RECORDS SHOWN below:

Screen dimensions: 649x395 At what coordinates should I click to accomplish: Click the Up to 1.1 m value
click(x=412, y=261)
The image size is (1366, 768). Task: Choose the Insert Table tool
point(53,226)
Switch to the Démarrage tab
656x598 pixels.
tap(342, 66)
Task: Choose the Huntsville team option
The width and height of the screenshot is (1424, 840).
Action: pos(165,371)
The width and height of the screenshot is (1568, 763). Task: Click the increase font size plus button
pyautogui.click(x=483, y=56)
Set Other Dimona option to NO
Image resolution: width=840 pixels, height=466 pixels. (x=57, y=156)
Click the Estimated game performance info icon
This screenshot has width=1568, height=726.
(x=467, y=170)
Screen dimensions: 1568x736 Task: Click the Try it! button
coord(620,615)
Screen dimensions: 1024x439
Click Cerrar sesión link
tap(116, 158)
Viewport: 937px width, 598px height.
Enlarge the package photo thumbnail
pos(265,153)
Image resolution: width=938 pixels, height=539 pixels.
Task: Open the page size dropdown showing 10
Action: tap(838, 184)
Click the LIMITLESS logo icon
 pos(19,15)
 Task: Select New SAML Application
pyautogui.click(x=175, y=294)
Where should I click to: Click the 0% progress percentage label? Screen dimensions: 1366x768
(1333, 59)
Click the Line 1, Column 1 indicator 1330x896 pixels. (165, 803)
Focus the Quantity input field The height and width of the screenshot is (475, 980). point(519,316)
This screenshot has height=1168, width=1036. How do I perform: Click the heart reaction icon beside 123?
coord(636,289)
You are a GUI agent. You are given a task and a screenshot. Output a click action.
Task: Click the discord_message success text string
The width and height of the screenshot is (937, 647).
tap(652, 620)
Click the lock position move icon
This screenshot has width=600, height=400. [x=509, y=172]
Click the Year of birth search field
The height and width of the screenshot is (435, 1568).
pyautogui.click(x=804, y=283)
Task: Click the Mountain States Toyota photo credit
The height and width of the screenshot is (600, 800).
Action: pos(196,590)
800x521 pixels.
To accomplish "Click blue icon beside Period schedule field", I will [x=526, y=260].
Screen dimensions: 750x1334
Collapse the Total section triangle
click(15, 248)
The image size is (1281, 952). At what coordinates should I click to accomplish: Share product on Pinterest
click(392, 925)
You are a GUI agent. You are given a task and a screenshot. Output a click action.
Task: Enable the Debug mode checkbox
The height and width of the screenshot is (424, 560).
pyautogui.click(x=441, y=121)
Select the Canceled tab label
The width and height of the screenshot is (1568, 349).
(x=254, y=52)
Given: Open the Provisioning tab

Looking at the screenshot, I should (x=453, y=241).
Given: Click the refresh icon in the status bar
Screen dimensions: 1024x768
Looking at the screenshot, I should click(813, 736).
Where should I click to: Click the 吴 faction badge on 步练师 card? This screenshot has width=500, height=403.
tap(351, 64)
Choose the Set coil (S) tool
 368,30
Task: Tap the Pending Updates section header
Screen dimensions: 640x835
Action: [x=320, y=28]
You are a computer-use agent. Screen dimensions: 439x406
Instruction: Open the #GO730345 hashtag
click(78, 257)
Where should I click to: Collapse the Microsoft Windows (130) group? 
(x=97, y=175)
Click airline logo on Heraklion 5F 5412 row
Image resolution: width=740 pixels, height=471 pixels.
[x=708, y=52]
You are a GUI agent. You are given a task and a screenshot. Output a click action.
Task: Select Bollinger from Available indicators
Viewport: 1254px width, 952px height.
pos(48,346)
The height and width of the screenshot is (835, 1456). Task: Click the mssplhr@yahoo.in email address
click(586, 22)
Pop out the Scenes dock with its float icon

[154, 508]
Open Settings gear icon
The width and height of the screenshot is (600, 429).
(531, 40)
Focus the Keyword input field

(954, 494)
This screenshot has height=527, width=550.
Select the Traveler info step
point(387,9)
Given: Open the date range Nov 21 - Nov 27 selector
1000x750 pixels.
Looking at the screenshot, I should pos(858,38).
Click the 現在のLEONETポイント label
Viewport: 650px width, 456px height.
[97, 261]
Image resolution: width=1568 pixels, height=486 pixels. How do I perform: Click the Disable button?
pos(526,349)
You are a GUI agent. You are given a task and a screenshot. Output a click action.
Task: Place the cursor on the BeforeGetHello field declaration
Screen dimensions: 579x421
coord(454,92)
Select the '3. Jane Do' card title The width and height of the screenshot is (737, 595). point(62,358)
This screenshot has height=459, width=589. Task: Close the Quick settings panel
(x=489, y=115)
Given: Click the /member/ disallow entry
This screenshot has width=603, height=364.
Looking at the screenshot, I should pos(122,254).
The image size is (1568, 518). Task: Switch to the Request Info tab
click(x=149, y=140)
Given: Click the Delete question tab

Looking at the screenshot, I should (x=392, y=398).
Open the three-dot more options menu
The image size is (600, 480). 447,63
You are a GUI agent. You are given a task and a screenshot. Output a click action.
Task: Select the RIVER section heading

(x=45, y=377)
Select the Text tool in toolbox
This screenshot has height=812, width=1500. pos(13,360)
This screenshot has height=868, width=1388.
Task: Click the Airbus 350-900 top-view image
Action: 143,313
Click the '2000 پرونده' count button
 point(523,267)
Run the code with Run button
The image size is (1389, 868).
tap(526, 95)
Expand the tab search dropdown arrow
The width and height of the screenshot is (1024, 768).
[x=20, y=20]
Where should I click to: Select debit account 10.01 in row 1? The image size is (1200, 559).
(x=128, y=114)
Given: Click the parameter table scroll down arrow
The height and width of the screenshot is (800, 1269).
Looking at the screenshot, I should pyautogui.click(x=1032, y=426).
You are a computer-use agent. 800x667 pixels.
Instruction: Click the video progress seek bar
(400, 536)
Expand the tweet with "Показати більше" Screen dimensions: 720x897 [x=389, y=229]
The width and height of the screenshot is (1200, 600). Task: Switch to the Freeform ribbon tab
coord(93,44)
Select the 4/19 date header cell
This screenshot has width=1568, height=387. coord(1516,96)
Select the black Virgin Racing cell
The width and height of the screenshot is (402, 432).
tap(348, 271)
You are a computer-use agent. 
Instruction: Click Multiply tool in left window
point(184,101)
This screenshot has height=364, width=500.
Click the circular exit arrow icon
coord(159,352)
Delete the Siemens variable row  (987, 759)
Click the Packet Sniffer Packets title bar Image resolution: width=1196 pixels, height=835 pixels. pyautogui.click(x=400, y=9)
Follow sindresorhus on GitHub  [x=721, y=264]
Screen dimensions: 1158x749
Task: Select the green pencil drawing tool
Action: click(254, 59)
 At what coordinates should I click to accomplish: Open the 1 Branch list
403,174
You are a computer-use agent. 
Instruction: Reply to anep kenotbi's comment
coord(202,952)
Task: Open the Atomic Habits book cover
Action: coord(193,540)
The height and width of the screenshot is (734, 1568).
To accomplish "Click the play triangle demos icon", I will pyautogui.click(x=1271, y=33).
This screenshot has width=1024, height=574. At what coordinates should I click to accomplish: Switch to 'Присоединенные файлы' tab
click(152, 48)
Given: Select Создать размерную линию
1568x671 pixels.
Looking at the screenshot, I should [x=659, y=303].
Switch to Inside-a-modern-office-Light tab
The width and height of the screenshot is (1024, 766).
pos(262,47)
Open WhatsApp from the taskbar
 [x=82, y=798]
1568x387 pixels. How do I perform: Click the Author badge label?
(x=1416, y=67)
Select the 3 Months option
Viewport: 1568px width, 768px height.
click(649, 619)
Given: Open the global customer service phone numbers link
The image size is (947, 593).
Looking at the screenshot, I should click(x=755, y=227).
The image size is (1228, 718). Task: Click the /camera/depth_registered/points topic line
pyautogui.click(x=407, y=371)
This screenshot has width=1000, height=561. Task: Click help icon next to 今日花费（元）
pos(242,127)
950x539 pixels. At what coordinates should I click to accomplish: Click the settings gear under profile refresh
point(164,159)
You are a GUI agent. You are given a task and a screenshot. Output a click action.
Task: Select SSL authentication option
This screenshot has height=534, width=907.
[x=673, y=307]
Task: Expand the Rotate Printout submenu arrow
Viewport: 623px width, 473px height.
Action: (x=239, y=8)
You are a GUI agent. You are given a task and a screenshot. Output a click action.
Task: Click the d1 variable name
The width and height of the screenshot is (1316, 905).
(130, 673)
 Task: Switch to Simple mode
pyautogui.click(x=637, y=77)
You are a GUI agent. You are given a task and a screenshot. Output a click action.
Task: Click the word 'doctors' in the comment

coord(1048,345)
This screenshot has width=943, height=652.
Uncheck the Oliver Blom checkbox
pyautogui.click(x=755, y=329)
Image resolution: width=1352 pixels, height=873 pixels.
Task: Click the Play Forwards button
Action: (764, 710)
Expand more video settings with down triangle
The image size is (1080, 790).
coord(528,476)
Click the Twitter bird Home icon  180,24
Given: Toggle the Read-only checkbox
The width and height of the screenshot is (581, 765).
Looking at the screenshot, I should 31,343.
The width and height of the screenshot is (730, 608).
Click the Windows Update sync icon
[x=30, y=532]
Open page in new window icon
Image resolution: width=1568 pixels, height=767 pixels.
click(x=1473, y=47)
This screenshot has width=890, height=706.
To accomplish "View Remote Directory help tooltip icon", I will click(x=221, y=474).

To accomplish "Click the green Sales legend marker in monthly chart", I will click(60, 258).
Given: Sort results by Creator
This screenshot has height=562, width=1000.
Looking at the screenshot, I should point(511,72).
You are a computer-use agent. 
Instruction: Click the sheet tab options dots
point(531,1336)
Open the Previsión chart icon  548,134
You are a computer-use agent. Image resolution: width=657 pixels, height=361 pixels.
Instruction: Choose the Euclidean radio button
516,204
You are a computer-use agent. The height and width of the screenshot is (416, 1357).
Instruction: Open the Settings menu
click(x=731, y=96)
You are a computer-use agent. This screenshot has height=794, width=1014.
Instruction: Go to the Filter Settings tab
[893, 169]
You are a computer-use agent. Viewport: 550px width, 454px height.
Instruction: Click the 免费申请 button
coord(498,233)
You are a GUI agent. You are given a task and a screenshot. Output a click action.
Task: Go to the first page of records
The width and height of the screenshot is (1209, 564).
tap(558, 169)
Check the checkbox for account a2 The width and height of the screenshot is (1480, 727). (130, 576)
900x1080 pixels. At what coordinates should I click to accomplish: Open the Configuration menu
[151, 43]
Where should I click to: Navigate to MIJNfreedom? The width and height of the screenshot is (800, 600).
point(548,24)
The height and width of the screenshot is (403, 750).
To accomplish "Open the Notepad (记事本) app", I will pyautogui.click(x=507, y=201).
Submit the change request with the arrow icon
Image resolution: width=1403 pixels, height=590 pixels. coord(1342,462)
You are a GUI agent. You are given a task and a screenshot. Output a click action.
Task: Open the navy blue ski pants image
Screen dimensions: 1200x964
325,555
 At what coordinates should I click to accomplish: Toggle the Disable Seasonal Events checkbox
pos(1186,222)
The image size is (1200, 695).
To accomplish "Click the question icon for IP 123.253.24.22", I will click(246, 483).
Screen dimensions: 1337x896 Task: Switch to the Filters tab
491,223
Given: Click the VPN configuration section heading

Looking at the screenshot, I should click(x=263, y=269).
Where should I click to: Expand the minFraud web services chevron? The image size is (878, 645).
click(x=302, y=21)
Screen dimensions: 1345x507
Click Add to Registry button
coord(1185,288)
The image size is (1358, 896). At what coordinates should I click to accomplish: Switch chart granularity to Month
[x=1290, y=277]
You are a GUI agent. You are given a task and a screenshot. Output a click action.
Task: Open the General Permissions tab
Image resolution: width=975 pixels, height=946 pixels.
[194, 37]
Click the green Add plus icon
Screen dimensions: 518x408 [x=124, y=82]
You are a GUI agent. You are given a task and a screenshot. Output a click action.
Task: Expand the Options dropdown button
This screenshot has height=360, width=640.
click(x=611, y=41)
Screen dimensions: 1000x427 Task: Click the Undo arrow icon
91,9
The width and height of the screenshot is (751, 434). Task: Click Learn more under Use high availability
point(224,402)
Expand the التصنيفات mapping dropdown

End of RECORDS SHOWN.

EXERCISE BRIEF:
Copy verbatim, from the listing above, each line from the one containing "Set Other Dimona option to NO" down to the one containing "Focus the Quantity", inclusive.

WRITTEN REPLY:
Set Other Dimona option to NO
Image resolution: width=840 pixels, height=466 pixels. (x=57, y=156)
Click the Estimated game performance info icon
This screenshot has width=1568, height=726.
(x=467, y=170)
Screen dimensions: 1568x736 Task: Click the Try it! button
coord(620,615)
Screen dimensions: 1024x439
Click Cerrar sesión link
tap(116, 158)
Viewport: 937px width, 598px height.
Enlarge the package photo thumbnail
pos(265,153)
Image resolution: width=938 pixels, height=539 pixels.
Task: Open the page size dropdown showing 10
Action: tap(838, 184)
Click the LIMITLESS logo icon
 pos(19,15)
 Task: Select New SAML Application
pyautogui.click(x=175, y=294)
Where should I click to: Click the 0% progress percentage label? Screen dimensions: 1366x768
(1333, 59)
Click the Line 1, Column 1 indicator 1330x896 pixels. (165, 803)
Focus the Quantity input field The height and width of the screenshot is (475, 980). point(519,316)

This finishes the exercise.